La Polizia di Stato ha dato esecuzione a un ordine di carcerazione emesso dalla Procura Generale della Repubblica presso la Corte d’Appello di Catanzaro nei confronti di un soggetto condannato a una pena di 5 anni e 4 mesi di reclusione. L’accusa per la quale è stata definita la condanna è di tentato omicidio in concorso, in relazione ai drammatici fatti avvenuti nell’agosto del 2022 ai danni del giovane Davide Ferrerio.
La ricostruzione della violenta aggressione
Il provvedimento giudiziario nasce dai risultati delle indagini condotte dagli agenti della Squadra Mobile della Questura di Crotone. L’attività investigativa era stata avviata immediatamente dopo la feroce aggressione subita da Ferrerio mentre si trovava in vacanza nella città calabrese. A causa delle gravissime lesioni riportate durante l’episodio, il giovane versa tuttora in stato comatoso.

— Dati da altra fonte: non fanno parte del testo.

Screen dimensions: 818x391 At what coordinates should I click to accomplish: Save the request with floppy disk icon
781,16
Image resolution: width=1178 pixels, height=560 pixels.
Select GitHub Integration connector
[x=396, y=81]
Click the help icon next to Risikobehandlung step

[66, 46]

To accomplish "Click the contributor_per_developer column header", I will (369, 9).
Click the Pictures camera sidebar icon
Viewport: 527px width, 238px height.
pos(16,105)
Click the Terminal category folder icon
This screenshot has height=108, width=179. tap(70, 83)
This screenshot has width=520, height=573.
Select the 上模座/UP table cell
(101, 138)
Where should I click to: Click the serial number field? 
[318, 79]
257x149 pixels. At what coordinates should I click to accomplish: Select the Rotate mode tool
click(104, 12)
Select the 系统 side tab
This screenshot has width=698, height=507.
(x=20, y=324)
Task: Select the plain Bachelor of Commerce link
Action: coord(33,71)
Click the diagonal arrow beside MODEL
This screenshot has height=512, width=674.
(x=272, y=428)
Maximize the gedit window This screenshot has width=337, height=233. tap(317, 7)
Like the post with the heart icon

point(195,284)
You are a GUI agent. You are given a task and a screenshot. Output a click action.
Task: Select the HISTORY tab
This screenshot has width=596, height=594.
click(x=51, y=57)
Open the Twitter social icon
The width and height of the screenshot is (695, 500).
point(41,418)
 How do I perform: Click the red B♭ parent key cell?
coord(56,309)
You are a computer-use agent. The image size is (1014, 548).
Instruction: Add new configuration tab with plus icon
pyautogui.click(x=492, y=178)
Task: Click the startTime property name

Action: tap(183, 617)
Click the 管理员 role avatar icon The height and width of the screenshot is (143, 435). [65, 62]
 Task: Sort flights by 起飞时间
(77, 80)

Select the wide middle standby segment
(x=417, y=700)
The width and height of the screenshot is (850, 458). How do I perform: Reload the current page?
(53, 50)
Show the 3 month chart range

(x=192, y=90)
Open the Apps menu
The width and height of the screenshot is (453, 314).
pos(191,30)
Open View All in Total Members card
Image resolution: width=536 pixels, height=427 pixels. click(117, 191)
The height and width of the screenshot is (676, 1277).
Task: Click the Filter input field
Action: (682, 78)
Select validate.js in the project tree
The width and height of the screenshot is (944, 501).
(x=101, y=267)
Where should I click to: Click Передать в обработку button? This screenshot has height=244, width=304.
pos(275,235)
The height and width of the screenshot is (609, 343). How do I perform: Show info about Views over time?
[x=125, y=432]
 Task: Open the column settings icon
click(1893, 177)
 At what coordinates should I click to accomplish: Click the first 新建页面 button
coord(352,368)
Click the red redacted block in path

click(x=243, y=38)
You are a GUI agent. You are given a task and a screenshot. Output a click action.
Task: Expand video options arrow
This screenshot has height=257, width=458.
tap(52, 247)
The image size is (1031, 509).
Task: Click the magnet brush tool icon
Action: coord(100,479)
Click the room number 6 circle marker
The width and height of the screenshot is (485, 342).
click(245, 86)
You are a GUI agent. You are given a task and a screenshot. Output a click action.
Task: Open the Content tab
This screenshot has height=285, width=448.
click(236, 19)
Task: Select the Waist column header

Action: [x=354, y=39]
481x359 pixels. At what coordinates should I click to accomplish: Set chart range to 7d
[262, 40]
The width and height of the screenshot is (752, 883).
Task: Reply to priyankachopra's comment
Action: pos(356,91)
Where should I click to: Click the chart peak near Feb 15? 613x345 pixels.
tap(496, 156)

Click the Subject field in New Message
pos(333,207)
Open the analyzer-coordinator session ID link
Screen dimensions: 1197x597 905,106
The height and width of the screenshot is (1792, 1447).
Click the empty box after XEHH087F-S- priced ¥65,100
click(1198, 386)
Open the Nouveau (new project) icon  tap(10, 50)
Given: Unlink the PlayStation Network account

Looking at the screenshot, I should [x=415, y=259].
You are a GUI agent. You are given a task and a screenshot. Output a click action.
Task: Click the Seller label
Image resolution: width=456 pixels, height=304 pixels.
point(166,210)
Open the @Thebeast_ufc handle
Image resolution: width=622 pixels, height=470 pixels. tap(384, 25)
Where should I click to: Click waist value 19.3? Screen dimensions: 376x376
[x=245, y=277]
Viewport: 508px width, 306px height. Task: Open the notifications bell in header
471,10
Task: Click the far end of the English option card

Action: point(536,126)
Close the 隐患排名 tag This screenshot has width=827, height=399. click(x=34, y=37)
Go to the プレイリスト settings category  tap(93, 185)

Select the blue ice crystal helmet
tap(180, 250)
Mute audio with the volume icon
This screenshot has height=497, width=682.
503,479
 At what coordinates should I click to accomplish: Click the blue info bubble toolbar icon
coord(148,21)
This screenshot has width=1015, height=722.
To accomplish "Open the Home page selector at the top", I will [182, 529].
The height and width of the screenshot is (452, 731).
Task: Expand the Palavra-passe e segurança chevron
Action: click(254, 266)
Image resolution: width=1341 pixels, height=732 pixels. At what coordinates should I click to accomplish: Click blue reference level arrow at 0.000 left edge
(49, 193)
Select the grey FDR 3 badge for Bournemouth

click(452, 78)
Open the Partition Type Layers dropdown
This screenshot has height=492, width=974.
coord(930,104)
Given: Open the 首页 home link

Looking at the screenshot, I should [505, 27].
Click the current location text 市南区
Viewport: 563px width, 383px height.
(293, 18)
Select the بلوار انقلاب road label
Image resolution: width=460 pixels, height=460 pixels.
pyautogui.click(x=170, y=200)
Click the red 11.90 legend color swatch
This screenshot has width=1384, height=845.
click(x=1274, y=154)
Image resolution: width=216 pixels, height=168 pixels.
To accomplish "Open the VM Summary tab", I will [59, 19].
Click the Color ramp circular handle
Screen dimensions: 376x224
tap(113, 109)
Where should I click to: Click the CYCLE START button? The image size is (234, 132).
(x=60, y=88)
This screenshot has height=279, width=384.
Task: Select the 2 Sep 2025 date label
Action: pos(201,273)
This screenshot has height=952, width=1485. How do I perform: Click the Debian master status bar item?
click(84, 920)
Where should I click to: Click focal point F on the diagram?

Il lavoro sinergico tra i poliziotti crotonesi e il coordinamento delle Procure della Repubblica di Crotone e per i Minorenni di Catanzaro ha permesso di ricostruire con precisione la dinamica dell’evento. Le indagini hanno accertato le singole responsabilità delle persone coinvolte a vario titolo. Dopo l’arresto immediato dell’autore materiale, le fasi successive dell’inchiesta avevano portato all’individuazione di altri tre complici, tra cui figurava una persona minorenne. Il soggetto arrestato nel pomeriggio è stato trasferito presso la Casa Circondariale di Crotone per l’espiazione della pena.
Il controllo del territorio e la sicurezza pubblica
L’operazione condotta dalla Squadra Mobile rientra in una più vasta strategia di monitoraggio e prevenzione dei reati disposta dal Questore di Crotone, Renato Panvino. L’obiettivo dichiarato dall’autorità è quello di elevare il livello di sicurezza percepita dalla cittadinanza e di contrastare in modo netto ogni fenomeno di illegalità. L’esecuzione del provvedimento odierno conferma l’impegno costante delle forze dell’ordine nel garantire il rispetto delle decisioni dell’Autorità Giudiziaria e la tutela della collettività locale.